[Collected data]
▬▬▬▬▬▬
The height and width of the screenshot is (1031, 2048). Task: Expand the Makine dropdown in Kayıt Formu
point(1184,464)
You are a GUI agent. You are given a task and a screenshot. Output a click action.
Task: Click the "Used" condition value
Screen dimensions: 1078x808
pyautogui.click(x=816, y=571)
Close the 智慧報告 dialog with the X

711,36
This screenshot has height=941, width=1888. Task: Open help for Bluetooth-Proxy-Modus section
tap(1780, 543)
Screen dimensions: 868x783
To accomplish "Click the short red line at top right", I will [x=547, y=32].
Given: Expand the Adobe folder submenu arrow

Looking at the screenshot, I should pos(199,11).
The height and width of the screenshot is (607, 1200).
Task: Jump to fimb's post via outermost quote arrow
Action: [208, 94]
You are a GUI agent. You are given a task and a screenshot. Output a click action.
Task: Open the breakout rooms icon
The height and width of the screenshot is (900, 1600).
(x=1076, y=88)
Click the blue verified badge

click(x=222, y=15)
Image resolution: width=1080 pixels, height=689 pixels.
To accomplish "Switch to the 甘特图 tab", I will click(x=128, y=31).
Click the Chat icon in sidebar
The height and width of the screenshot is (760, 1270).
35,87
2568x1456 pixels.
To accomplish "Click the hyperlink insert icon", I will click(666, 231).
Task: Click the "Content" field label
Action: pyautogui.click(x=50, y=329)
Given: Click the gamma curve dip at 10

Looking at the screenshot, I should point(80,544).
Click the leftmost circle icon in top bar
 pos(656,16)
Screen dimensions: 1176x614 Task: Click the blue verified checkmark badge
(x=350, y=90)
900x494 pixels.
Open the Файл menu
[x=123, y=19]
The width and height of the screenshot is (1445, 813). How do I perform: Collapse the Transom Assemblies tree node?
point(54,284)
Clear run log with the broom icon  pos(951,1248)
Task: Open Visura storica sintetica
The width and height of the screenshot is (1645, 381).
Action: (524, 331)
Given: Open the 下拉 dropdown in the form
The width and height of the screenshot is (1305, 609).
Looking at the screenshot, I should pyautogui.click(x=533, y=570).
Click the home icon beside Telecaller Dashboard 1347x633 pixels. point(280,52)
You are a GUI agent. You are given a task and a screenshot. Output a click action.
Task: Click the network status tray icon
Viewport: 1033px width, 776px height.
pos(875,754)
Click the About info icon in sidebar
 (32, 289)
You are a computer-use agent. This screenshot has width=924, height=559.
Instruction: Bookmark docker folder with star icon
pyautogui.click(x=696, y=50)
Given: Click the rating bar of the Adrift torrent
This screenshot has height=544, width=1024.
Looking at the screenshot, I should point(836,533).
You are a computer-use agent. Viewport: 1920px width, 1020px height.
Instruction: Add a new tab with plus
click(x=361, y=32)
▬▬▬▬▬▬
The line above containing "The height and width of the screenshot is (760, 1270).", the line containing "You are a computer-use agent. Viewport: 1920px", and every line between them are to be transcribed exactly; no other line is wanted.

The height and width of the screenshot is (760, 1270).
35,87
2568x1456 pixels.
To accomplish "Click the hyperlink insert icon", I will click(666, 231).
Task: Click the "Content" field label
Action: pyautogui.click(x=50, y=329)
Given: Click the gamma curve dip at 10

Looking at the screenshot, I should point(80,544).
Click the leftmost circle icon in top bar
 pos(656,16)
Screen dimensions: 1176x614 Task: Click the blue verified checkmark badge
(x=350, y=90)
900x494 pixels.
Open the Файл menu
[x=123, y=19]
The width and height of the screenshot is (1445, 813). How do I perform: Collapse the Transom Assemblies tree node?
point(54,284)
Clear run log with the broom icon  pos(951,1248)
Task: Open Visura storica sintetica
The width and height of the screenshot is (1645, 381).
Action: (524, 331)
Given: Open the 下拉 dropdown in the form
The width and height of the screenshot is (1305, 609).
Looking at the screenshot, I should pyautogui.click(x=533, y=570).
Click the home icon beside Telecaller Dashboard 1347x633 pixels. point(280,52)
You are a GUI agent. You are given a task and a screenshot. Output a click action.
Task: Click the network status tray icon
Viewport: 1033px width, 776px height.
pos(875,754)
Click the About info icon in sidebar
 (32, 289)
You are a computer-use agent. This screenshot has width=924, height=559.
Instruction: Bookmark docker folder with star icon
pyautogui.click(x=696, y=50)
Given: Click the rating bar of the Adrift torrent
This screenshot has height=544, width=1024.
Looking at the screenshot, I should point(836,533).
You are a computer-use agent. Viewport: 1920px width, 1020px height.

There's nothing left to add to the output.